● **WHAT IS BEING ASKED**
Below are records; transcribe each one exactly.

Saved data entries:
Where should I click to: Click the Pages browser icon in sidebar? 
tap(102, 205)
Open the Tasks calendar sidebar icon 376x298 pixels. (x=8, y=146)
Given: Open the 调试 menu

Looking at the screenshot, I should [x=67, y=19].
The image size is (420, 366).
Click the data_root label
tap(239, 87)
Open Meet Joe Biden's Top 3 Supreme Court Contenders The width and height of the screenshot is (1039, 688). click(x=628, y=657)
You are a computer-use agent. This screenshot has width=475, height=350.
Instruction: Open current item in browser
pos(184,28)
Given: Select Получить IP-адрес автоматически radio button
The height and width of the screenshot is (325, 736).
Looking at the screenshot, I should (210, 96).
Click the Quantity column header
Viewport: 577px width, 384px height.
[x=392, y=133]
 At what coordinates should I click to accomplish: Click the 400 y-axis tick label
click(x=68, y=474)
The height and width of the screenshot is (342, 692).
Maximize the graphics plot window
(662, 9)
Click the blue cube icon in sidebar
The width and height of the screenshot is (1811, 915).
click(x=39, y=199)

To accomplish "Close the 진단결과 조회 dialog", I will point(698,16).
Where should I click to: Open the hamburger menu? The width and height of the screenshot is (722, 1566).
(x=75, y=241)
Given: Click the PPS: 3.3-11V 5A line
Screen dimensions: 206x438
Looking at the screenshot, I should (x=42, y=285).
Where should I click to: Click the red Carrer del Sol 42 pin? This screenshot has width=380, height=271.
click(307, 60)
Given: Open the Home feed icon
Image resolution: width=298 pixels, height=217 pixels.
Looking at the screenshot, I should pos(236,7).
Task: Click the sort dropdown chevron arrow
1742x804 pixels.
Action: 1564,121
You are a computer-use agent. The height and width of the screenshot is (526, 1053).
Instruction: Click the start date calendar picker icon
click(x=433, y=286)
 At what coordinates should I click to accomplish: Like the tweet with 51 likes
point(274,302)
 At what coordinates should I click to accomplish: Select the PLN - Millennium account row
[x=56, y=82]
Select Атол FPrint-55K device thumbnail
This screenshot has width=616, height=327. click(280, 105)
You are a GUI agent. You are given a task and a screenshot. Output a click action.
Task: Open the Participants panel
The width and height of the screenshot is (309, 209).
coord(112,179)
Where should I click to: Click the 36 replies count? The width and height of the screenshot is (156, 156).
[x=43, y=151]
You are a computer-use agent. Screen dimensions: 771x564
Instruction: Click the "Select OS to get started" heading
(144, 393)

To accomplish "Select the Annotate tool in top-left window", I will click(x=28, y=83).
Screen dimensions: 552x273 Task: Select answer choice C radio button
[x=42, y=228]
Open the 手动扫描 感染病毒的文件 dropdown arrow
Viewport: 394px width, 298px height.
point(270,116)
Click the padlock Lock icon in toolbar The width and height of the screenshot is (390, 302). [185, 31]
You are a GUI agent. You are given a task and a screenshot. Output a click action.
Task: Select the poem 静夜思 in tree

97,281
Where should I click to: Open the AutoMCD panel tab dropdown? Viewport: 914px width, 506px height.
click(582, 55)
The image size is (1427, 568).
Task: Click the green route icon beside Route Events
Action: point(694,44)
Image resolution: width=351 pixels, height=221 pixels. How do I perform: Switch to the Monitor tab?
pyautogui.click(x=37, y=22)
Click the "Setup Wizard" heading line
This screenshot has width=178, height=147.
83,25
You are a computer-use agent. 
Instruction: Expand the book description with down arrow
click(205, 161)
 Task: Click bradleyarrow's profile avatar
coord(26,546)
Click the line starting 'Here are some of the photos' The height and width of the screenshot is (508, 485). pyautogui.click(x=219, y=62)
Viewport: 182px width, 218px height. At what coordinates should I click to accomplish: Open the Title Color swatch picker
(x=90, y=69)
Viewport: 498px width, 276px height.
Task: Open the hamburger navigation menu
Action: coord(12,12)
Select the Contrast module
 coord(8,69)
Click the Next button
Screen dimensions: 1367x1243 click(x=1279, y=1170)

● **EXERCISE ANSWER**
Where should I click to: Click the Pages browser icon in sidebar? 
tap(102, 205)
Open the Tasks calendar sidebar icon 376x298 pixels. (x=8, y=146)
Given: Open the 调试 menu

Looking at the screenshot, I should [x=67, y=19].
The image size is (420, 366).
Click the data_root label
tap(239, 87)
Open Meet Joe Biden's Top 3 Supreme Court Contenders The width and height of the screenshot is (1039, 688). click(x=628, y=657)
You are a computer-use agent. This screenshot has width=475, height=350.
Instruction: Open current item in browser
pos(184,28)
Given: Select Получить IP-адрес автоматически radio button
The height and width of the screenshot is (325, 736).
Looking at the screenshot, I should (210, 96).
Click the Quantity column header
Viewport: 577px width, 384px height.
[x=392, y=133]
 At what coordinates should I click to accomplish: Click the 400 y-axis tick label
click(x=68, y=474)
The height and width of the screenshot is (342, 692).
Maximize the graphics plot window
(662, 9)
Click the blue cube icon in sidebar
The width and height of the screenshot is (1811, 915).
click(x=39, y=199)

To accomplish "Close the 진단결과 조회 dialog", I will point(698,16).
Where should I click to: Open the hamburger menu? The width and height of the screenshot is (722, 1566).
(x=75, y=241)
Given: Click the PPS: 3.3-11V 5A line
Screen dimensions: 206x438
Looking at the screenshot, I should (x=42, y=285).
Where should I click to: Click the red Carrer del Sol 42 pin? This screenshot has width=380, height=271.
click(307, 60)
Given: Open the Home feed icon
Image resolution: width=298 pixels, height=217 pixels.
Looking at the screenshot, I should pos(236,7).
Task: Click the sort dropdown chevron arrow
1742x804 pixels.
Action: 1564,121
You are a computer-use agent. The height and width of the screenshot is (526, 1053).
Instruction: Click the start date calendar picker icon
click(x=433, y=286)
 At what coordinates should I click to accomplish: Like the tweet with 51 likes
point(274,302)
 At what coordinates should I click to accomplish: Select the PLN - Millennium account row
[x=56, y=82]
Select Атол FPrint-55K device thumbnail
This screenshot has width=616, height=327. click(280, 105)
You are a GUI agent. You are given a task and a screenshot. Output a click action.
Task: Open the Participants panel
The width and height of the screenshot is (309, 209).
coord(112,179)
Where should I click to: Click the 36 replies count? The width and height of the screenshot is (156, 156).
[x=43, y=151]
You are a computer-use agent. Screen dimensions: 771x564
Instruction: Click the "Select OS to get started" heading
(144, 393)

To accomplish "Select the Annotate tool in top-left window", I will click(x=28, y=83).
Screen dimensions: 552x273 Task: Select answer choice C radio button
[x=42, y=228]
Open the 手动扫描 感染病毒的文件 dropdown arrow
Viewport: 394px width, 298px height.
point(270,116)
Click the padlock Lock icon in toolbar The width and height of the screenshot is (390, 302). [185, 31]
You are a GUI agent. You are given a task and a screenshot. Output a click action.
Task: Select the poem 静夜思 in tree

97,281
Where should I click to: Open the AutoMCD panel tab dropdown? Viewport: 914px width, 506px height.
click(582, 55)
The image size is (1427, 568).
Task: Click the green route icon beside Route Events
Action: point(694,44)
Image resolution: width=351 pixels, height=221 pixels. How do I perform: Switch to the Monitor tab?
pyautogui.click(x=37, y=22)
Click the "Setup Wizard" heading line
This screenshot has width=178, height=147.
83,25
You are a computer-use agent. 
Instruction: Expand the book description with down arrow
click(205, 161)
 Task: Click bradleyarrow's profile avatar
coord(26,546)
Click the line starting 'Here are some of the photos' The height and width of the screenshot is (508, 485). pyautogui.click(x=219, y=62)
Viewport: 182px width, 218px height. At what coordinates should I click to accomplish: Open the Title Color swatch picker
(x=90, y=69)
Viewport: 498px width, 276px height.
Task: Open the hamburger navigation menu
Action: coord(12,12)
Select the Contrast module
 coord(8,69)
Click the Next button
Screen dimensions: 1367x1243 click(x=1279, y=1170)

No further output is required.